Südkorea ist ein weiterer wichtiger Akteur, dessen Regierung das Investitionsziel für Forschung und Entwicklung im Bereich 3D-Druck auf 70 Millionen US-Dollar angehoben hat. Das Land beheimatet rund 400 Unternehmen, die im Markt für additive Fertigung aktiv sind. In Indien sicherte sich das Startup Ethereal Machines im Juni 2024 in einer Serie-A-Finanzierungsrunde 13 Millionen US-Dollar, um seine Produktionskapazitäten auszubauen.
Europas Stärke im Markt für Fused Deposition Modeling (FDM) 3D-Druck liegt in der engen Verzahnung mit etablierten Industriezweigen wie der Luft- und Raumfahrt sowie der Automobilindustrie. Großbritannien investiert erheblich: UK Research and Innovation (UKRI) förderte zwischen 2013 und 2023 811 Projekte im Bereich der additiven Fertigung mit einem Gesamtvolumen von über 552 Millionen Pfund. Allein für die Luft- und Raumfahrt stellte das ATI-Programm über 120 Millionen Pfund an Fördermitteln für additive Fertigungsprozesse bereit. Im Rahmen einer Initiative für 2025 kündigte das britische Ministerium für Wirtschaft und Handel über 250 Millionen Pfund an Fördermitteln für Luft- und Raumfahrtprojekte an, darunter 38 Millionen Pfund für ein von Airbus geleitetes Projekt zur additiven Fertigung.

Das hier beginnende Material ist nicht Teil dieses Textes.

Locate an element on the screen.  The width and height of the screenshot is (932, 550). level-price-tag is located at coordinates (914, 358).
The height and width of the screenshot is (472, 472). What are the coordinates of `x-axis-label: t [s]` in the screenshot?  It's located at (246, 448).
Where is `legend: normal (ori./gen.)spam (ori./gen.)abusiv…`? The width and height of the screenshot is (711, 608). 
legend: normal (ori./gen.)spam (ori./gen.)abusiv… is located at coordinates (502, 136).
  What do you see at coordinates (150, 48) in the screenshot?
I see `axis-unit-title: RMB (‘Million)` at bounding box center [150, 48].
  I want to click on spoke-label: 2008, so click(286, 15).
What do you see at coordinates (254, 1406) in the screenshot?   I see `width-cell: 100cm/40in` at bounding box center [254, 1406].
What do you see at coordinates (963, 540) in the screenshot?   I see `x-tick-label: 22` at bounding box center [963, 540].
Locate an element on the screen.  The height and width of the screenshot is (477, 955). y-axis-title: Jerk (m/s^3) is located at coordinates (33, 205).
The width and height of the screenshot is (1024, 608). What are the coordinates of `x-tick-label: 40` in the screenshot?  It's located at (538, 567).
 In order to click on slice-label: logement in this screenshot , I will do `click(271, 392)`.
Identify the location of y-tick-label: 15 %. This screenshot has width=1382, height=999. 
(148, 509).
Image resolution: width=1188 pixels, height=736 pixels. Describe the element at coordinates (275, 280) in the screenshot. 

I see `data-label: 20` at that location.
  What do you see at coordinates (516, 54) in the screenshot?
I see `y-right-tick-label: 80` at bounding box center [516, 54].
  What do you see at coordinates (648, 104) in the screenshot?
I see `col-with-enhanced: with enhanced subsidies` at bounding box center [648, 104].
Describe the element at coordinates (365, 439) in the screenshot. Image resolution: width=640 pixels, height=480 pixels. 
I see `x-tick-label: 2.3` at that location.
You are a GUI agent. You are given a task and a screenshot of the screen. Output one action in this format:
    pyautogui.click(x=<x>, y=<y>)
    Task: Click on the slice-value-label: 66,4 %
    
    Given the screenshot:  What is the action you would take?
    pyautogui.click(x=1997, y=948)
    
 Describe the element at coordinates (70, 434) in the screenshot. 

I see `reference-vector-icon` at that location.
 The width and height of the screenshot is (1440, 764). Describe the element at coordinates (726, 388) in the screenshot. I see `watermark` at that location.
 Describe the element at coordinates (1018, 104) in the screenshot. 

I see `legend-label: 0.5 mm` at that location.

Das britische Verteidigungsministerium hat 2025 eine neue Strategie verabschiedet, die besagt, dass die Fertigung eines Bruchteils seines Lagerbestands mittels additiver Fertigung Einsparungen von 110 Millionen Pfund über 15 Jahre ermöglichen könnte. Deutschland bleibt ein Vorreiter: Jedes dritte große Industrieunternehmen nutzt dort bereits den 3D-Druck. Die Europäische Union unterstützt diesen Trend durch Programme wie Horizon Europe und fördert so Investitionen auf dem gesamten Kontinent. Das französische Startup Omi sammelte im Juni 2024 in einer Serie-A-Finanzierungsrunde 13,9 Millionen US-Dollar ein.